La comunidad autónoma de Galicia está experimentando un adelanto del verano, con temperaturas que superan ampliamente las propias de la primavera. Tras un jueves ya marcado por registros térmicos elevados, con 32,8 grados en Ribas de Sil como máxima, la ola de calor continuará durante el viernes y el fin de semana. Localidades como Pontevedra se acercarán a los 32 grados y Ourense superará esa cifra, llegando hasta los 35 grados en algunos puntos. Este ascenso térmico vendrá acompañado de una sensación de bochorno, cielo enturbiado por la entrada de polvo sahariano y la posibilidad de tormentas.
Según explica María Souto, de Meteogalicia, el viernes será una "jornada sofocante", con un ambiente estival que evolucionará hacia una mayor inestabilidad. La mañana será estable con cielos despejados, pero por la tarde el calor favorecerá el desarrollo de nubes de evolución que podrían dejar precipitaciones irregulares e intensas. Las mínimas oscilarán entre los 13 y los 17 grados, creando un contraste de casi 20 grados entre el día y la noche, lo que intensifica la sensación de bochorno.
La situación meteorológica implicará avisos activos de la Aemet. En A Mariña se esperan acumulaciones de hasta 15 mm en una hora, mientras que en la montaña de Lugo las tormentas podrían traer granizo y fuertes rachas de viento. En la zona del Miño de Ourense, las altas temperaturas serán el principal foco de atención. La entrada de polvo sahariano provocará "cielos marronáceos" y, si hay precipitaciones, podría surgir la "típica lluvia de barro" que afecta a los vehículos.
El sábado se mantendrá el ambiente veraniego, aunque con mayor variabilidad tras las tormentas del viernes. La jornada comenzará con nubes medias y altas, pero por la tarde podrían surgir nuevos episodios de inestabilidad con precipitaciones tormentosas puntuales y dispersas. Las temperaturas máximas seguirán elevadas, rondando los 31 grados en Lugo, 30 en Vigo y Pontevedra, 29 en Santiago y hasta 34 en Ourense. Ferrol registrará unos 29 grados, mientras que A Coruña y A Mariña quedarán más contenidas, sobre los 25 grados. Las mínimas se situarán entre los 13 y los 19 grados.
De cara al domingo, la inestabilidad persistirá con la entrada de aire cálido.
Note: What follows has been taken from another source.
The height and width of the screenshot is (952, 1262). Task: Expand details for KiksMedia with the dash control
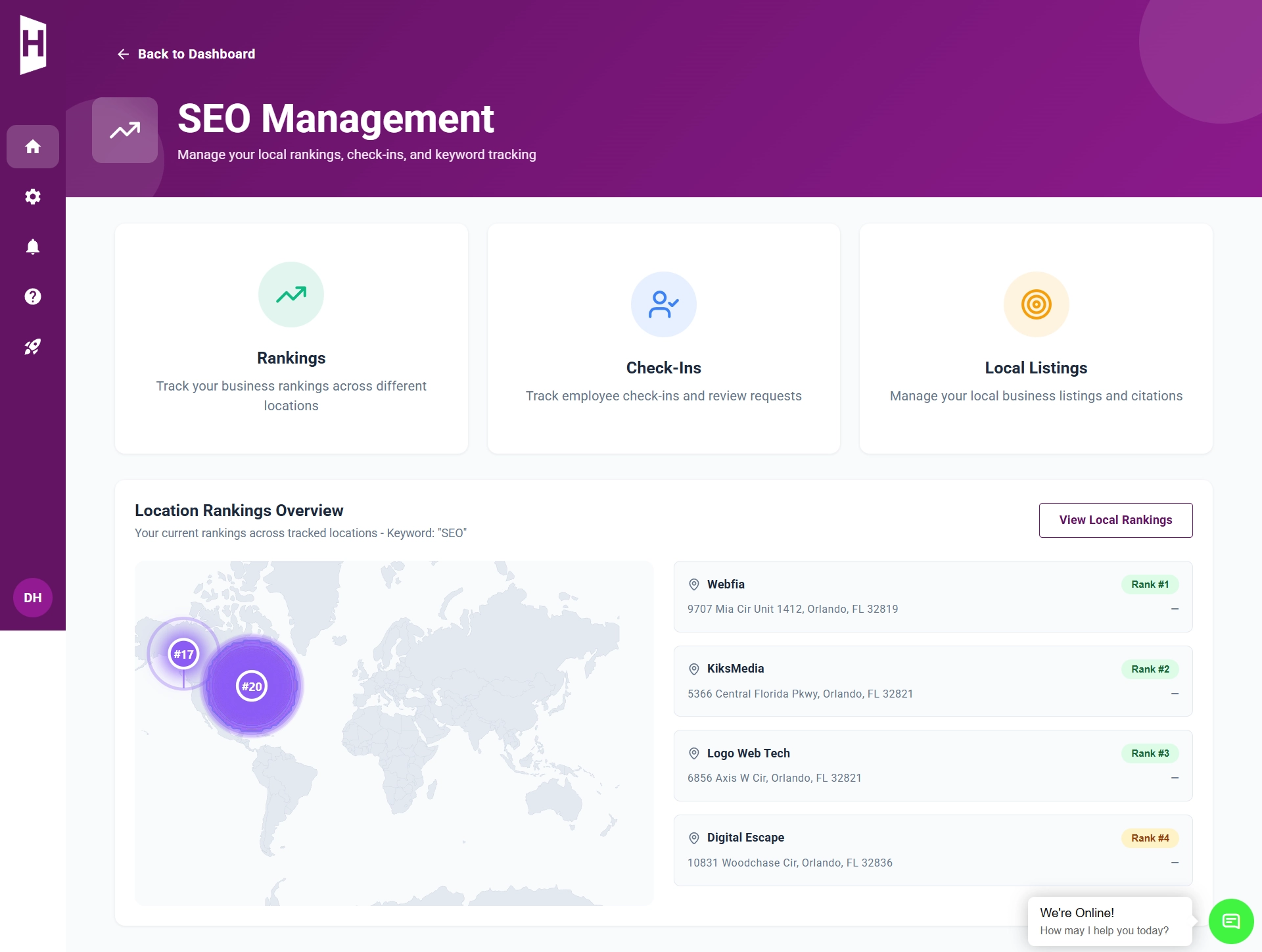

Predominarán los intervalos nubosos con crecimiento de nubes de evolución que "podrían dejar tormentas en la segunda mitad del día". El viento será flojo en el interior y más intenso en la costa, con rachas fuertes en Bares. Las máximas se mantendrán sin grandes cambios, destacando los 32 grados en el eje atlántico y hasta 34 en Ourense. En Vigo, las mínimas podrían no bajar de los 22 grados, augurando una noche tropical. Esta situación, según Souto, se prevé que continúe la próxima semana con "tiempo seco y soleado".